In my last post on COVID-19, I discussed the two major factors that drive COVID outbreaks — seasonality, and sociality. These are “almost” guiding principle levels concepts on how COVID spreads.
Short version — when it’s dry, spread is tough. And when you’re distanced, whether through barriers like masks, or actual physical distance, dose of the virus is limited. Spread is tough, which means that vaunted R0 goes to 0. And depending on your own personal rate dynamics, you’ll either get the bug or not.
But is there a Buddha higher than Buddha, something that unites these two factors that create dose? Yep.
It’s snot. Or reflecting back down in self-similar fashion, to the individual — it’s their ability to produce mucus. If you can produce enough mucus (meaning you’ve got a healthy immune system) COVID-19 really can’t touch you. If you don’t, well you get the bug, it gets in your system, and then you get the rare, but possible Garden of Horrors that the media likes to write about. Cytokine storms, COVID toes, and what not. And a dry, hacking, cough is the dominant tell-tale.
Short version (this is supposed to be a shorty post, after all!) we need to produce more mucus. I only found two papers in the literature and DID NOT bookmark them on healthy increase of mucus production (damn!) on how to do this through diet — and they were weak, and on rats, and involved reading in between the lines on how diets of saturated fat increased mucus production. It wasn’t taken from a prophylactic viewpoint — rather, it was a noted thing of attempting to get the rats to die from heart attacks, because the medical/dietary community is into negating the value of saturated fats.

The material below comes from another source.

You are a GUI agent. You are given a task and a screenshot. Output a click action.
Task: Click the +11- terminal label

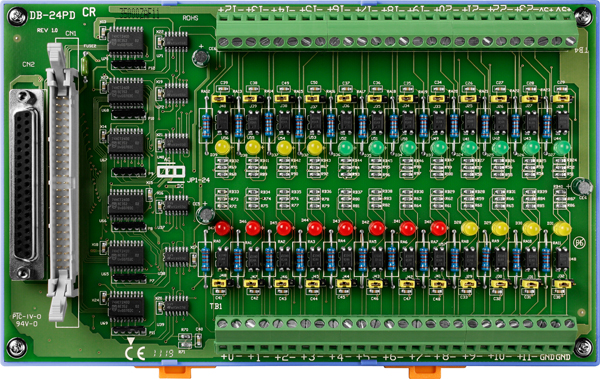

If anyone wants to point me to some more papers about saturated fats and mucus, I’m super-open to reading them. But what this really shows is how our research system needs to be, well, a little more systemic. Right now, the research system focuses on singular pathologies, and dichotomously proving something as good or bad. That’s the outcome of the knowledge production characteristics of the social structure researchers are in, so it should come as no surprise. And it doesn’t.
But what it means is that we can’t really get a grip on what makes us healthy — or moving things up to a truly different plane, like my friend Ugo Bardi’s latest passion — holobiontics — which explores not just how the human system works, but how all the partners in the human system work — gut bacteria, skin bacteria, basically everything including ourselves in our environment.
If anything, it also shows how we need more research in the medical community, looking at open questions of “how bodily systems actually work.” I’m hoping this statement isn’t taken as some Zero Sum game, where we stop looking at proving pathologies, and divert the money over to that topic. We need, instead to spend more time, and money on understanding ourselves.
And when you think about it, isn’t that the real path to enlightenment?